Rekso Roemekso yang diujung tanduk karena terancam dibubarkan pemerintah kolonial, akhirnya dibantu oleh Tirto Adhi Soerjo menjadi SDI cabang solo yang memiliki badan hukum.
Bahkan Tirto turut merumuskan dan menandatangani anggaran dasar SDI cabang Solo pada November 1911.
Keaktifannya di bidang jurnalistik masih ditandai dengan kepengurusannya menjadi kolomnis di 14 surat kabar antara lain, Pembrita Betawi, Soenda Berita, Medan Prijaji, Soeloeh Keadilan, Poetri Hindia, Sarotomo, Soeara B.O.W., Soara Spoor dan Tram Soearaurna.
Karena tulisan-tulisan di medianya yang begitu lantang melawan pemerintah kolonial Belanda, Tirto Adhi Soerjo kemudian dikriminalisasi, ia dijerat delik pers dan diajukan ke meja hijau.
Medan Prijaji diberedel, di penghujung 1912, Tirto Adhi Soerjo kemudian diasingkan ke Maluku.
Sepulang dari pembuangan dan kembali ke Batavia, pengaruhnya sudah melemah, harta dan asetnya ludes disita negara, teman-temannya pun beranjak menjauh.
Selepas masa pengasingan, jejak pena Tirto Adhi Soerjo seolah dimusnahkan oleh pemerintah Belanda karena pemerintah Belanda yang terus menerus memata-matainya secara intensif.
SDI cabang Bogor yang diprakarsainya pun ikut terbengkalai.
Di sisi lain, SDI cabang Solo yang dikomandoi oleh Haji Samanhoedi jauh lebih berkembang pesat dan lebih dikenal daripada SDI milik Tirto Adhi Soerjo.
Haji Samanhoedi merangkul Oemar Said Tjokroaminoto, pemimpin SDI cabang Surabaya, untuk membesarkan SDI bersama-sama.
Inilah yang di kemudian hari menjadi cikal bakal organisasi Sarekat Islam, organisasi massa terbesar di Indonesia.
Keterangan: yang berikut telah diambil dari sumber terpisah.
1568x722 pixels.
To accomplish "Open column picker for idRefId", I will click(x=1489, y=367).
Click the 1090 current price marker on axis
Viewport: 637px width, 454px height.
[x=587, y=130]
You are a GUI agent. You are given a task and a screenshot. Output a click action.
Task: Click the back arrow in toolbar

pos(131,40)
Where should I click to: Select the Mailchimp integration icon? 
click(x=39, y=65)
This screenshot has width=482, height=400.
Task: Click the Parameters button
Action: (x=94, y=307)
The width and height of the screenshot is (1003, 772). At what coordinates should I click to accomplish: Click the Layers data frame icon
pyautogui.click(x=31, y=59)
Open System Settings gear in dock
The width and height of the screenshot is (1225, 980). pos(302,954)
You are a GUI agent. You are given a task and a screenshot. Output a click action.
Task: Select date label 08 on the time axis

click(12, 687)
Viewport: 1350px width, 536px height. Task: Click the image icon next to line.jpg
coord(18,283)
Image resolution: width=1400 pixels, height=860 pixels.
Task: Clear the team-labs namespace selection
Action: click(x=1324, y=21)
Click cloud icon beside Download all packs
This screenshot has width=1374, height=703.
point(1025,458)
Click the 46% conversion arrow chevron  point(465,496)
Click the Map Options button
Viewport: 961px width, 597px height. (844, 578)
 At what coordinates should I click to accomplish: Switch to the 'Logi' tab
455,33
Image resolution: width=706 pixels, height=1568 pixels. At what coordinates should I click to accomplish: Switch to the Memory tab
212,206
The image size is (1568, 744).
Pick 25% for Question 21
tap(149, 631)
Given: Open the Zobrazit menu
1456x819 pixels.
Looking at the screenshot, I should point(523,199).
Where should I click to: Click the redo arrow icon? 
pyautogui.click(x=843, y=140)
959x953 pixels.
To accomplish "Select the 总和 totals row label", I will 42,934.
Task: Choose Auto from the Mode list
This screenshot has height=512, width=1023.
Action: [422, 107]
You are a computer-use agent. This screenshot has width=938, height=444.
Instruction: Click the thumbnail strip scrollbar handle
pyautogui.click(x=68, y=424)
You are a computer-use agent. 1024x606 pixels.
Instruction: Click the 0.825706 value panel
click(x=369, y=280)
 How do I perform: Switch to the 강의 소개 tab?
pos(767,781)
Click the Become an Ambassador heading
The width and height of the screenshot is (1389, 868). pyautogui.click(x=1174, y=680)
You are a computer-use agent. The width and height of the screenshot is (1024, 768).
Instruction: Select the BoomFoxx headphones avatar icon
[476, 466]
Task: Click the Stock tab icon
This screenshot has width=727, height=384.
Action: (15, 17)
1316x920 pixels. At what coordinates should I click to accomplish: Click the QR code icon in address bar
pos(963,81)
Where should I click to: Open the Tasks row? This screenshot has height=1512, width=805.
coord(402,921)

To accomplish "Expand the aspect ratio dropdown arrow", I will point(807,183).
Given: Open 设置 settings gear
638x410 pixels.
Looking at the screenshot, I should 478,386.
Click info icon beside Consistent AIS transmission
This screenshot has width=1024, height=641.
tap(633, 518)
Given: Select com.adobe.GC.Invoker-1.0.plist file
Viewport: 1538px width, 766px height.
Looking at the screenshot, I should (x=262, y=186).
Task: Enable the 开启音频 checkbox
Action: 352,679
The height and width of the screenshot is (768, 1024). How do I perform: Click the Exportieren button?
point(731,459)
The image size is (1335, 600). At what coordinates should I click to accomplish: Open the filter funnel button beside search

Tirto sendiri akibat gerak geriknya selalu diawasi dan dibatasi oleh penguasa kolonial, kesehatan fisik dan mentalnya pun menurun drastis.
Bahkan ia nyaris kehilangan ingatan dan akal sehat yang disebabkan penderitaan fisik dan batik yang menyerang dari segala sisi.
Ia akhirnya harus menyerah pada ajal dalam kesepiannya pada 7 Desember 1918 di usia 38 tahun.
55 tahun kemudian, pemerintah menetapkannya sebagai Bapak Pers Nasional.
Akhirnya Tirto Adhi Soerjo memperoleh gelar Pahlawan Nasional dan Tanda Kehormatan Bintang Maha Putra Adipradana pada 10 November 2006. (15)
Gelar Pahlawan Nasional diberikan kepada Tirto Adhi Soerjo melalui SK Presiden RI Nomor 085/TK/Tahun 2006 tanggal 3 November 2006.